EXTRACTED INFORMATION Block Start

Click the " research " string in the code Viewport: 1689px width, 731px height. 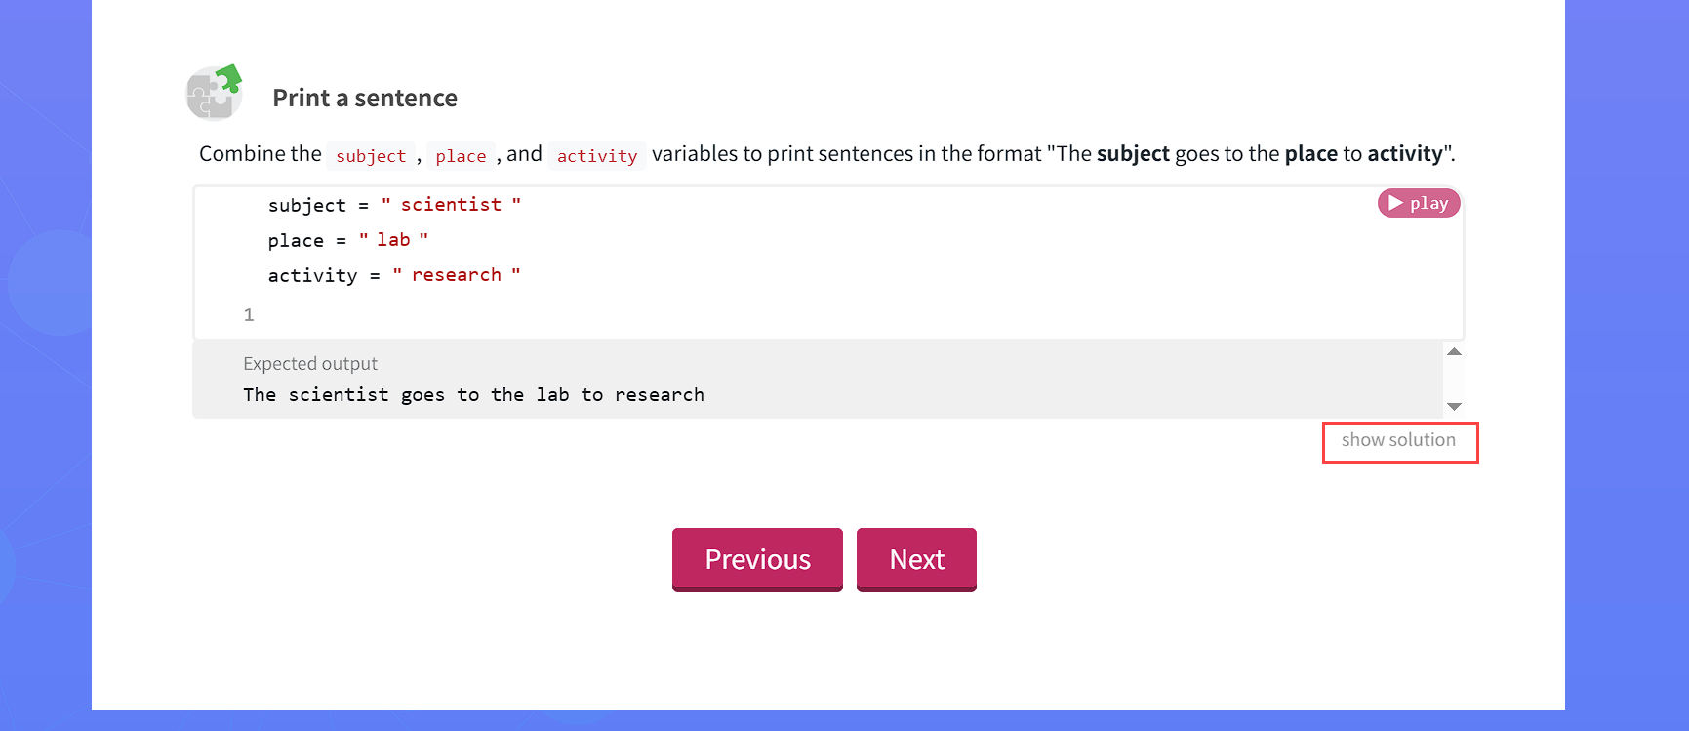point(457,275)
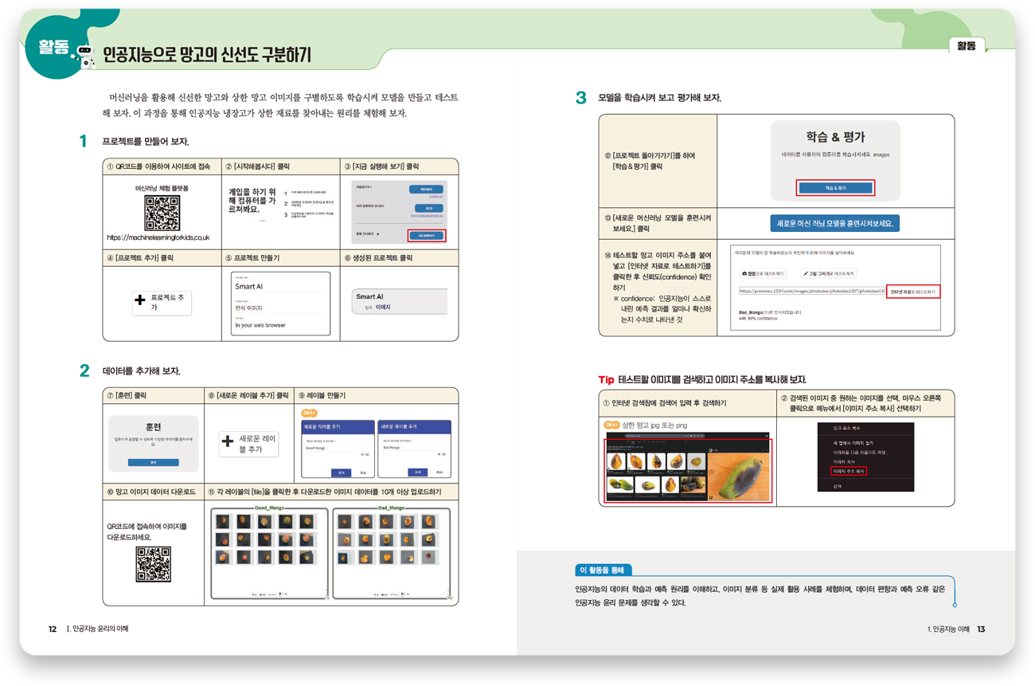The width and height of the screenshot is (1035, 686).
Task: Click the machine learning platform QR code
Action: coord(162,213)
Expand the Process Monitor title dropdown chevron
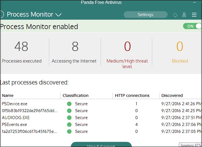Viewport: 202px width, 147px height. coord(58,15)
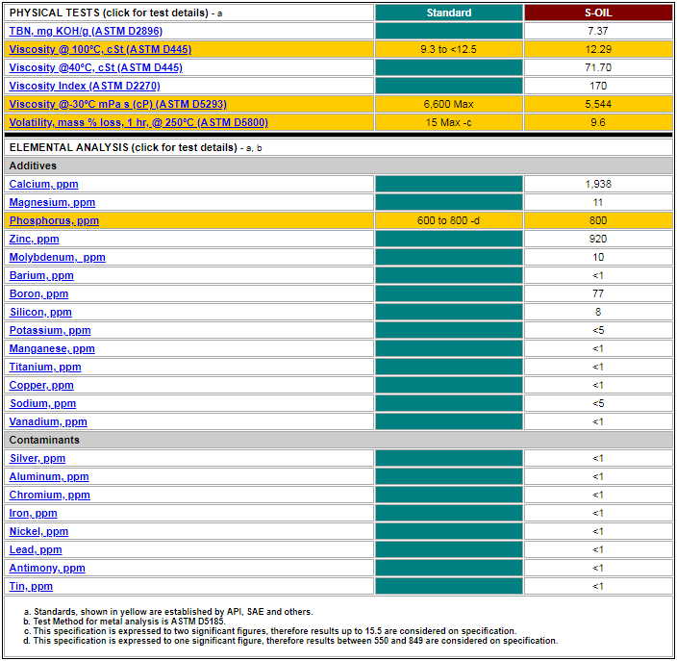This screenshot has width=677, height=661.
Task: Select the Silver, ppm contaminant link
Action: click(x=38, y=458)
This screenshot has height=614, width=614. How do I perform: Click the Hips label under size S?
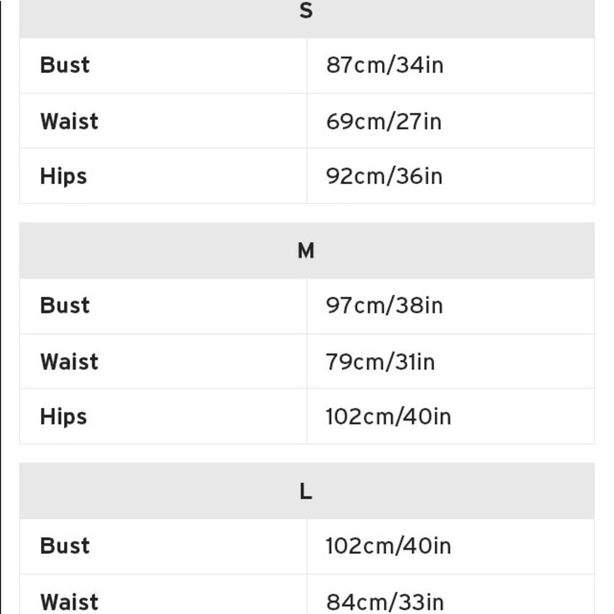63,176
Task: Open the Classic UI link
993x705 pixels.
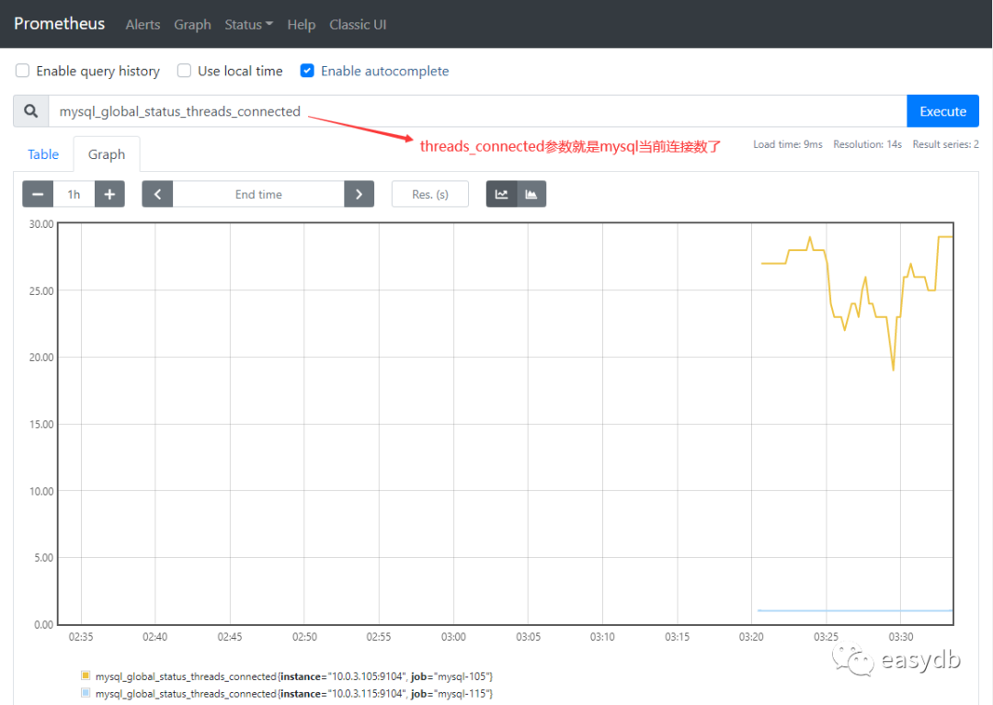Action: (358, 25)
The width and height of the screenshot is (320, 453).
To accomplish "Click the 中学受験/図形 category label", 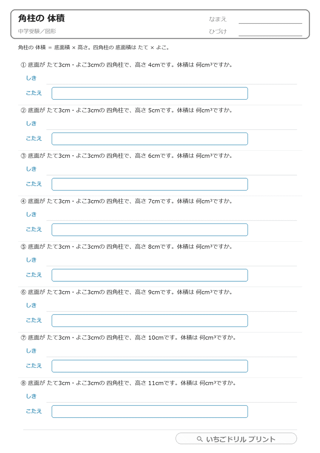I will coord(37,32).
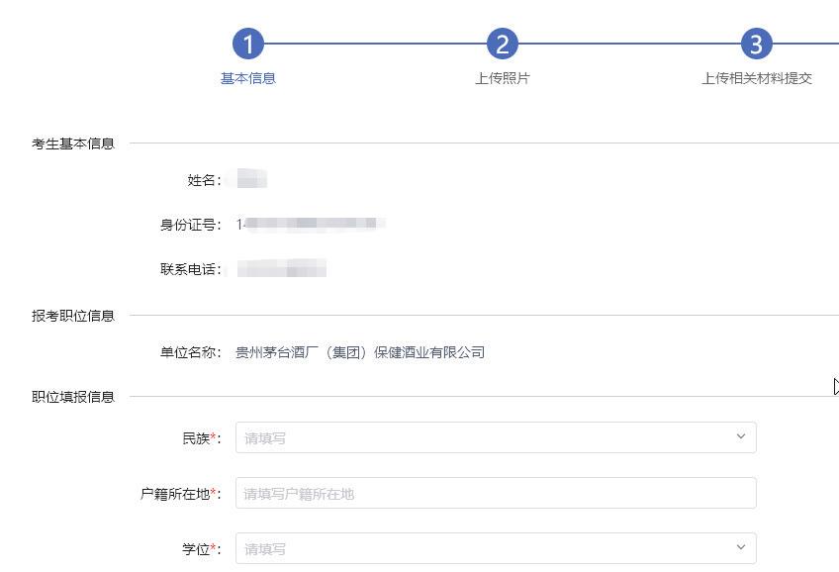Click the step 3 circle icon
Viewport: 839px width, 572px height.
(x=757, y=44)
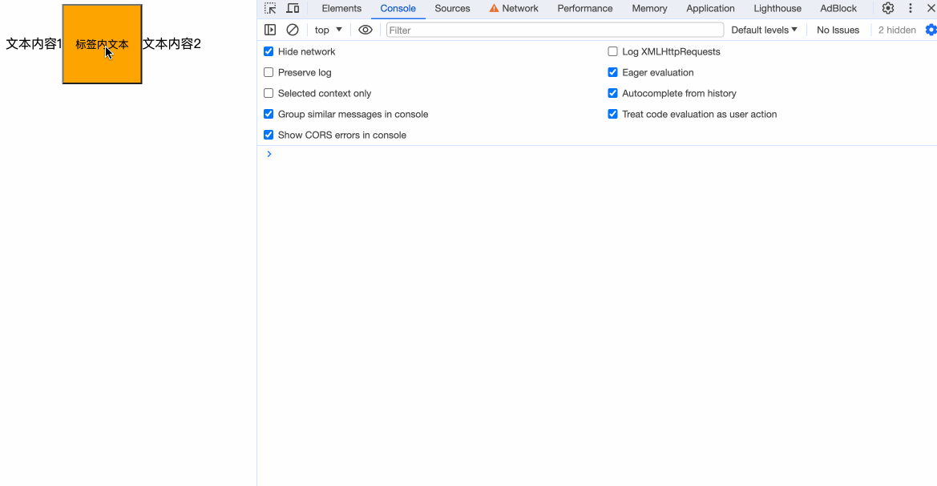The height and width of the screenshot is (486, 937).
Task: Show the console sidebar panel icon
Action: point(270,30)
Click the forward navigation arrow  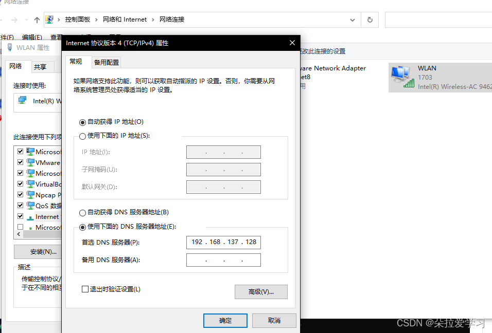pyautogui.click(x=14, y=20)
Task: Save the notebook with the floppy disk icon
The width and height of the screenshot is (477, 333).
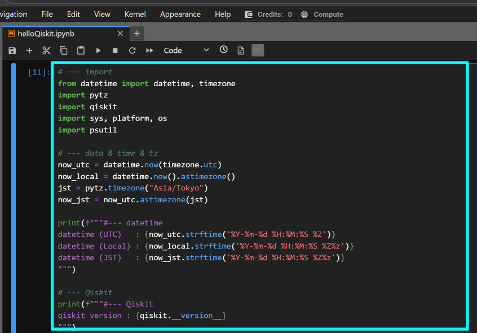Action: click(12, 51)
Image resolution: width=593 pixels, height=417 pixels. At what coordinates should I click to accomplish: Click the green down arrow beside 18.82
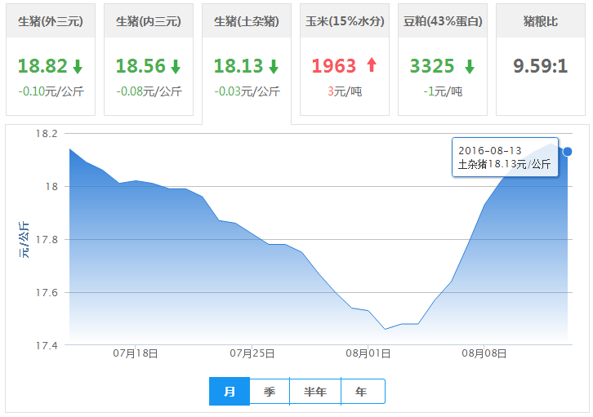pos(77,67)
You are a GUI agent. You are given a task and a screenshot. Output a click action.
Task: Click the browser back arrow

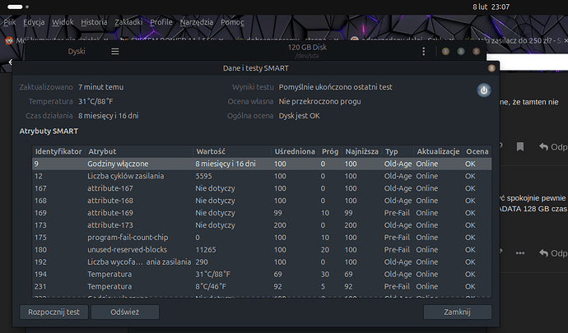pyautogui.click(x=10, y=62)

EXTRACTED INFORMATION Block End

INSTRUCTIONS FOR THE TASK: Once the line containing "Task: Save the" is found, write out exactly that line and each line after it through the end of the entries, omitting pictures.

SOLUTION FOR THIS TASK:
Task: Save the notebook with the floppy disk icon
The width and height of the screenshot is (477, 333).
Action: click(12, 51)
Image resolution: width=593 pixels, height=417 pixels. At what coordinates should I click to accomplish: Click the green down arrow beside 18.82
pos(77,67)
You are a GUI agent. You are given a task and a screenshot. Output a click action.
Task: Click the browser back arrow

pyautogui.click(x=10, y=62)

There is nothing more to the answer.